Latest revision as of 15:04, 23 November 2021

One of the ideas to promote the translation of scientific articles is to create a collaborative translation tool. Producing a good translation needs a several skills, it needs skill in two languages and knowledge about the topic. Such a combination is easier to find in a team and working in a team motivates. People regularly make partial translations and stop when they know enough for themselves. It would be great if others could finish the job.

Existing translation tools

There are already many translation tools, but none really fit this use case. There is machine translation; for many language pairs this works quite well nowadays, but for scientific texts the system may trip up and accuracy is very important. So a machine translation is at best a first draft an expert should have a look at. When this quality is good enough, people will not need a collaborative translation tool, nor a translation published in a repository and findable via our translations database.

## COMPLETE THE FOLLOWING
**A)** In the passage on translating scientific articles, what is a machine translation at best?
**B)** Reproduce word for word the passage on translating scientific articles, from "There are already" up to and including "our translations database.".
**C)** Take the passage on translating scientific articles further, picking up after its final sentence.

## DATA SEGMENT
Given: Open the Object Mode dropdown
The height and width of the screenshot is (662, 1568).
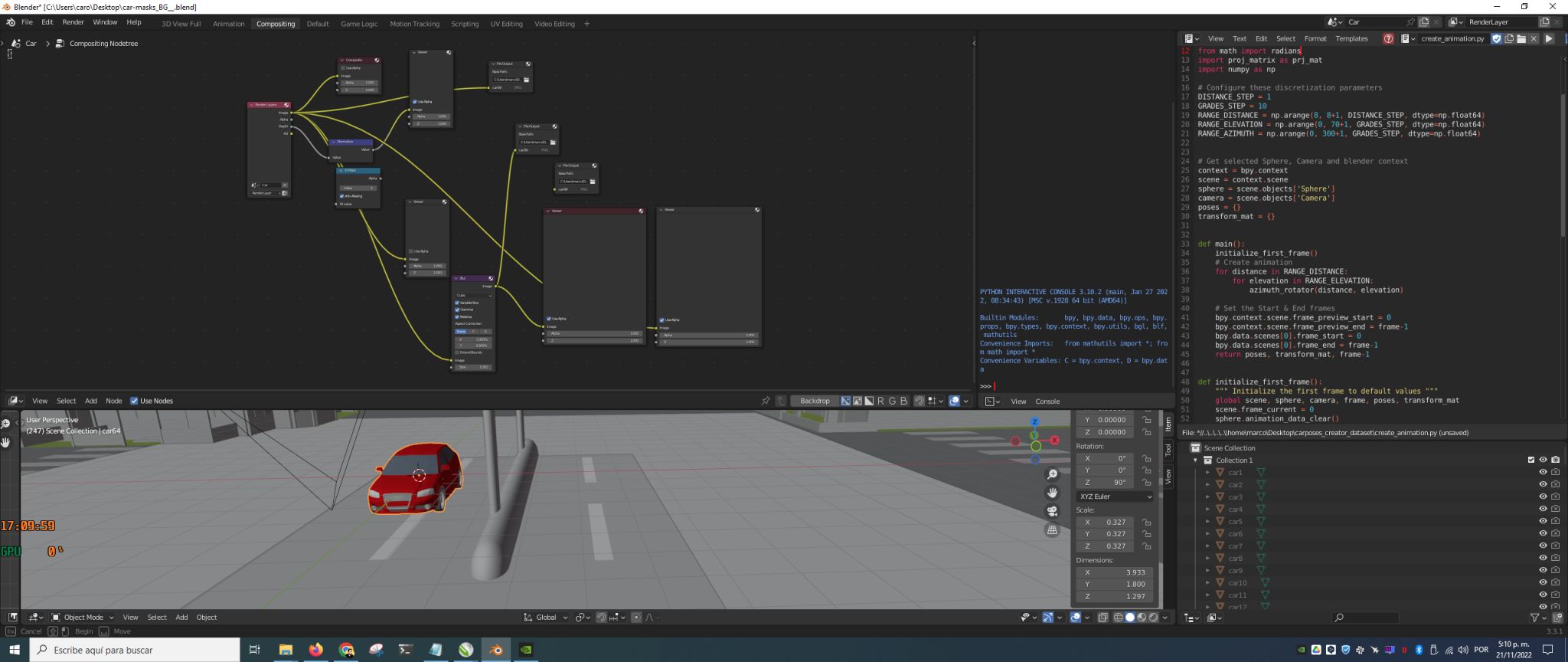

## ANSWERS
**A)** A first draft that an expert should look at.

**B)**
There are already many translation tools, but none really fit this use case. There is machine translation; for many language pairs this works quite well nowadays, but for scientific texts the system may trip up and accuracy is very important. So a machine translation is at best a first draft an expert should have a look at. When this quality is good enough, people will not need a collaborative translation tool, nor a translation published in a repository and findable via our translations database.

**C)**
There are computer aided translation packages to help (team of) professional translators. These systems work with office file formats and HTML and tend to be proprietary and thus cannot be improved to fit our use case. The break the text up in segments (paragraphs) to be translated piece by piece. They do have many tricks that would be worthwhile to implement in a collaborative system as well, such a databases with phrases to ensure they are consistently translated. Also the data formats can be used as inspiration. The only exception to this rule seems to be OmegaT, a FOSS project coded in Java. A remaining problem could be that such systems are intended for professionals and may have a steep learning curve.

Tools for the translation of software packages (their user interface and documentation) is often collaborative, tends to be easy to use and sometimes even somewhat gamified. In addition these systems are often free software and could thus be improved. This may thus come closest to a collaborative tool for scientific articles, but these tools only work with nicely structured text files for in- and output, while scientific articles will have equations, tables, references, and figures and will often not even be available in a text format, but some sort of PDF file.

Putting it all together

So a collaborative translation tool would live on the internet and combine features of the computer aided translation packages and the software translation packages, while having additional tools to parse article PDFs into a text format and afterwards put the translated article together.

In future Single Source Publishing will make input and output easier and some journals already provide scientific articles in HTML or XML formats, but for now we will also need tools to work with PDFs. For old articles we will even have to work with PDFs that are just scans of paper articles and need OCR.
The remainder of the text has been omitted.